OBJECTIVE: Please quote every record below word for word, leaving out the pictures.

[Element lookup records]
****************************************

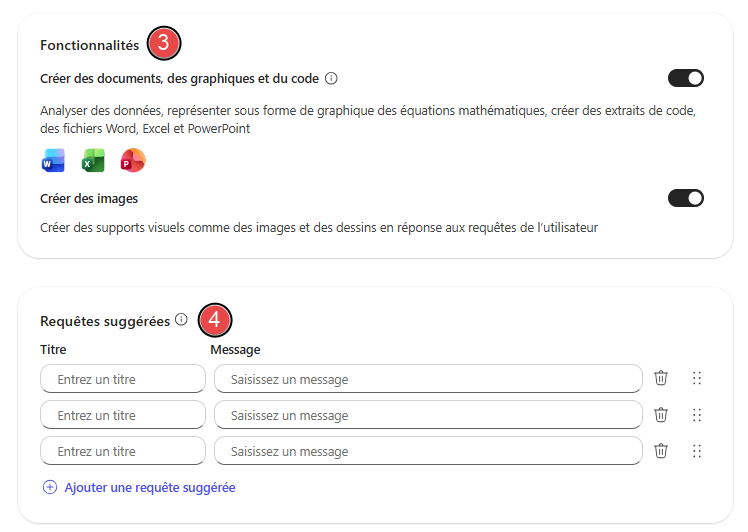Delete the first suggested request row
This screenshot has height=532, width=748.
pyautogui.click(x=661, y=378)
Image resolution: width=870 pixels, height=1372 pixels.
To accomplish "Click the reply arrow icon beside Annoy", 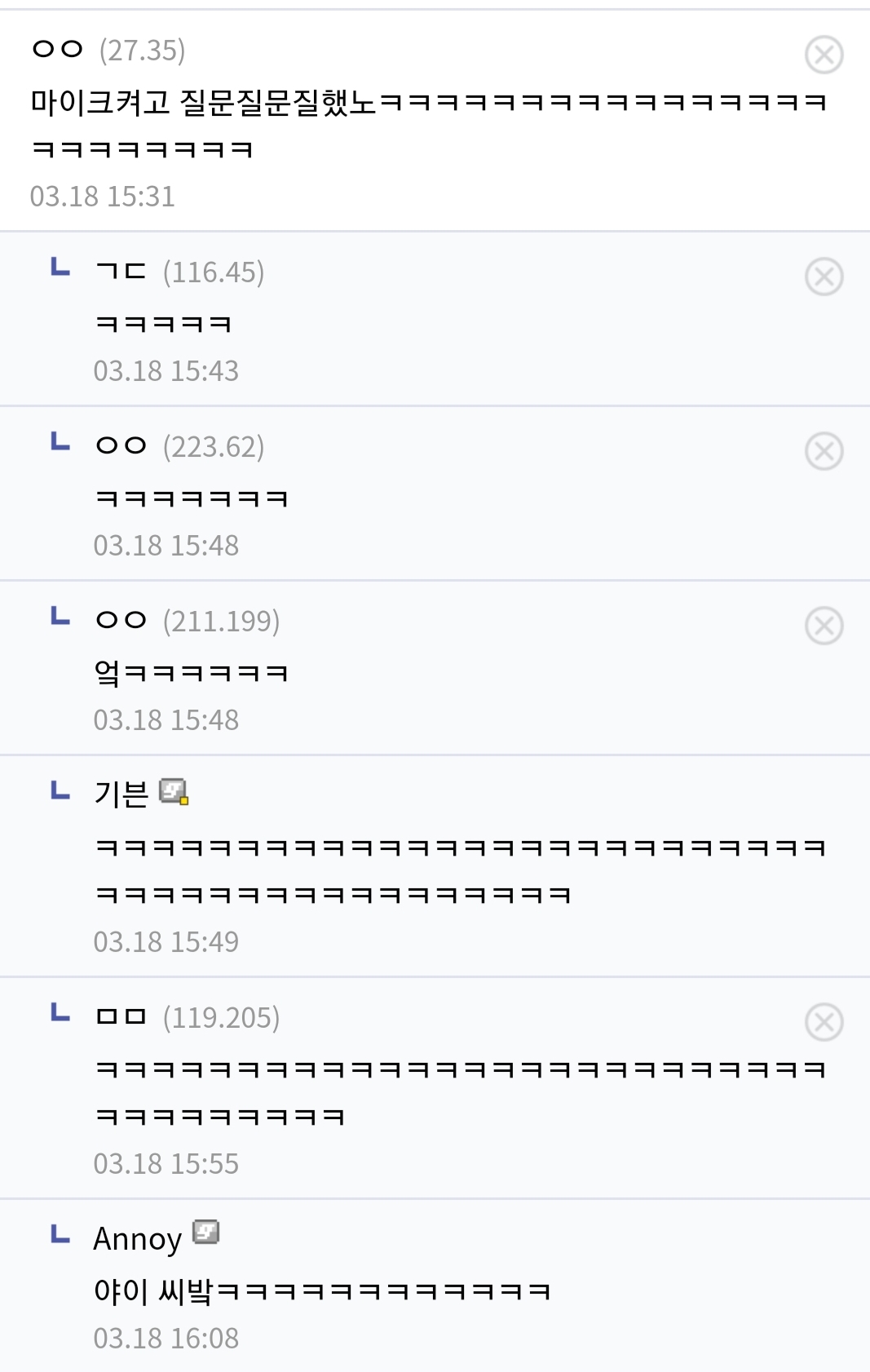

****************************************

SOLUTION TO THIS PROBLEM:
Delete the first suggested request row
This screenshot has height=532, width=748.
pyautogui.click(x=661, y=378)
Image resolution: width=870 pixels, height=1372 pixels.
To accomplish "Click the reply arrow icon beside Annoy", 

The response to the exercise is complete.